Updated 25 Oct, 2021 10:10am

US should have pushed ex-Afghan president Ghani harder, says Khalilzad

WASHINGTON: The United States did not put enough pressure on former Afghan president Ashraf Ghani to share power with the Taliban, Zalmay Khalilzad, who recently resigned as US envoy to Afghanistan, said in an interview broadcast on Sunday on CBS.

The Afghan-born Khalilzad, speaking for the first time since his resignation was announced on Oct 18, also expressed reservations about the decision by the Biden administration to lift conditions on the withdrawal deal he had negotiated with the Islamist insurgents during the administration of President Donald Trump.

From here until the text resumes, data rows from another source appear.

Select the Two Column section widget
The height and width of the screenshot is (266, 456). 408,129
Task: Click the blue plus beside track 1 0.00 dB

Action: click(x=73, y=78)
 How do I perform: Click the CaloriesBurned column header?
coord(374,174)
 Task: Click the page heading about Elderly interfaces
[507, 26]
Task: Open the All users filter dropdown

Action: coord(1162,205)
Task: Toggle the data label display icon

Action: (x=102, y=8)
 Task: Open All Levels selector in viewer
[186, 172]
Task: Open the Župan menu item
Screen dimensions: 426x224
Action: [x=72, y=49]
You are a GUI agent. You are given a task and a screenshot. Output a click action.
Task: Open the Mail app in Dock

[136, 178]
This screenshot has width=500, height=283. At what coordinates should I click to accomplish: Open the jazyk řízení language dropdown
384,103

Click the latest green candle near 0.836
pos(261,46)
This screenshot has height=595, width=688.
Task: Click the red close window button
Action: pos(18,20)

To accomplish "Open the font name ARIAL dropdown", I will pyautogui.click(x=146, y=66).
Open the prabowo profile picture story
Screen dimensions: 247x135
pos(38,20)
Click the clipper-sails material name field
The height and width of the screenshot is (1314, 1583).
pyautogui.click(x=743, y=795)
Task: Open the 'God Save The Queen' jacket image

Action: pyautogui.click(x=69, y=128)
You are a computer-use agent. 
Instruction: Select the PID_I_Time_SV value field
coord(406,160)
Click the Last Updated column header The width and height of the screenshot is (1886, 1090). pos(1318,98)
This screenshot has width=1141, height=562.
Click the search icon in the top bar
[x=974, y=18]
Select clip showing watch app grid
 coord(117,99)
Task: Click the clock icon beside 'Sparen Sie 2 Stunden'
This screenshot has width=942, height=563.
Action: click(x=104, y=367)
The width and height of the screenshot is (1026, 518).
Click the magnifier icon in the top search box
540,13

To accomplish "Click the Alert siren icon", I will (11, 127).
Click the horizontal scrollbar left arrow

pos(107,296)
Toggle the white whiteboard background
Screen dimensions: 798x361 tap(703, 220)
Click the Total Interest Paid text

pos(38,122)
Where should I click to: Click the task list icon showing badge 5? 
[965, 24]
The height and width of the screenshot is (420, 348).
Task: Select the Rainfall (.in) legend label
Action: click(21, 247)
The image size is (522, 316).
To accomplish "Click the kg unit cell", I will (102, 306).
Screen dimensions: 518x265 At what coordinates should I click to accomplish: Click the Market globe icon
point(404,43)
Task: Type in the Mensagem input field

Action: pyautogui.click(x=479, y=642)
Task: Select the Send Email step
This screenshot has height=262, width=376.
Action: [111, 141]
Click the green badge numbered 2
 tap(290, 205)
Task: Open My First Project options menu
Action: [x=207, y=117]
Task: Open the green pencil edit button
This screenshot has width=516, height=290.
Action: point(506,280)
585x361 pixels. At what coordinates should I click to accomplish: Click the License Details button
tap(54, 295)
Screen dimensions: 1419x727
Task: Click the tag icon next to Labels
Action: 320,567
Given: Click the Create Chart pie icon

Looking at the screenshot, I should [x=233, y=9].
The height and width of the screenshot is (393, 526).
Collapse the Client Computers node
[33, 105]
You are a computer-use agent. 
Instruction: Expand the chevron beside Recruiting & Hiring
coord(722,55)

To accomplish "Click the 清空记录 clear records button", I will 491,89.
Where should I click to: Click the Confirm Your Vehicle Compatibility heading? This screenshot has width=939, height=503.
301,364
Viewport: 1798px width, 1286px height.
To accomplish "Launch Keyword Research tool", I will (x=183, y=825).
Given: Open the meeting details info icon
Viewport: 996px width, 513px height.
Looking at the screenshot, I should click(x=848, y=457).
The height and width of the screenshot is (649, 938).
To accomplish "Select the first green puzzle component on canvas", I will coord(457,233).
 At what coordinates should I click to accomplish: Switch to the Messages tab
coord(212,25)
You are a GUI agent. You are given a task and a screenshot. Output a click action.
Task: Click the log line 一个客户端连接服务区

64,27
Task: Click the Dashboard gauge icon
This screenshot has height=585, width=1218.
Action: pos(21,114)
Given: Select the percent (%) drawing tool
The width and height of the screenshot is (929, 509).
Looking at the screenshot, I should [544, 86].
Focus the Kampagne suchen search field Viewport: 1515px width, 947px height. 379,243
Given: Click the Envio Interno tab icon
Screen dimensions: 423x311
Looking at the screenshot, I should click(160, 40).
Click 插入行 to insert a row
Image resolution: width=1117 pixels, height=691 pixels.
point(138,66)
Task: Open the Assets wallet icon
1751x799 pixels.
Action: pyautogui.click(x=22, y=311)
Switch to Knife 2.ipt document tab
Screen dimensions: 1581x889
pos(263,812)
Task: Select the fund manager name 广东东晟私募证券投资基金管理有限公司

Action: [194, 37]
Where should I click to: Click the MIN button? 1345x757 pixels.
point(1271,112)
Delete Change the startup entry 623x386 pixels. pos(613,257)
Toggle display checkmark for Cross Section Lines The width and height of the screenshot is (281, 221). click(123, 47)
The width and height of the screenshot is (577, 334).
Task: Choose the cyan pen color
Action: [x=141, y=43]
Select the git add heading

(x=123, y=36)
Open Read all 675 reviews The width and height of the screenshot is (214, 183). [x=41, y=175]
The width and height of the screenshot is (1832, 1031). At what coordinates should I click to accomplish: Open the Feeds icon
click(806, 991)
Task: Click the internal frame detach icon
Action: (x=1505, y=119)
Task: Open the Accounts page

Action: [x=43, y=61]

The agreement signed on Feb 29, 2020 between Washington and the Taliban — which excluded Ghani’s government in Kabul — paved the way for the US to end its longest war.

But it was “a conditions-based package” that included negotiations between the insurgents and Kabul, as well as a permanent, comprehensive ceasefire, Khalilzad said.

Once in the White House, however, President Joe Biden decided “to do a calendar-based withdrawal,” without regard to those conditions, he said. “That was a decision made way above my pay grade,” he added.

Talks between the insurgents and Kabul had begun but were dragging, and Washington feared the Taliban would resume attacks on US forces if they stayed in the country much longer — a situation Khalilzad acknowledged as he admitted things did not work out the way he had wanted.

He placed most of the blame on Ghani, who Khalilzad said never agreed to share power with the Taliban.

“They preferred the status quo to a political settlement,” he said of the Kabul government.

“And then when it became clear that the US was leaving, then they — they miscalculated the effects of the continuing war. They were not serious about the political settlement.

“It’s my judgment that we didn’t press him hard enough. We were gentle with President Ghani. We used diplomacy. We encouraged him.”

He said that under the original conditional withdrawal agreement, the Taliban would have eventually agreed to power-sharing, though his evidence for that was unclear.

Biden had set a departure date of August 31 for the final withdrawal.